[Items listed in a dataset]

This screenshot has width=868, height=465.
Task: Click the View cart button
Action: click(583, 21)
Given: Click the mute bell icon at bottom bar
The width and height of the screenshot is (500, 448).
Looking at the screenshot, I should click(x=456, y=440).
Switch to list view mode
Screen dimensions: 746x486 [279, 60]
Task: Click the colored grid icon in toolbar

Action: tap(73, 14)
* * *
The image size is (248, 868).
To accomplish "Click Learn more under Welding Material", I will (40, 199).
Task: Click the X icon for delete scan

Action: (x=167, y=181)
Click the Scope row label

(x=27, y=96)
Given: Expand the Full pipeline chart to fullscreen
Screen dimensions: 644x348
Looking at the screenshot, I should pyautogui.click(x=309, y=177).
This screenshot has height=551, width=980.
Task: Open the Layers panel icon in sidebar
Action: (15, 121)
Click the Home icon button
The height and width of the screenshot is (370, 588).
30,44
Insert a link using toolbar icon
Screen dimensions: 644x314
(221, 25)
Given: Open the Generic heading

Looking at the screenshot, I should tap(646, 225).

**Assignment**
Extract from the records above the lines from the one containing "The image size is (248, 868)." to the one containing "Given: Expand the", both lines included, exactly as they appear and with nothing else.

**Result**
The image size is (248, 868).
To accomplish "Click Learn more under Welding Material", I will (40, 199).
Task: Click the X icon for delete scan

Action: (x=167, y=181)
Click the Scope row label

(x=27, y=96)
Given: Expand the Full pipeline chart to fullscreen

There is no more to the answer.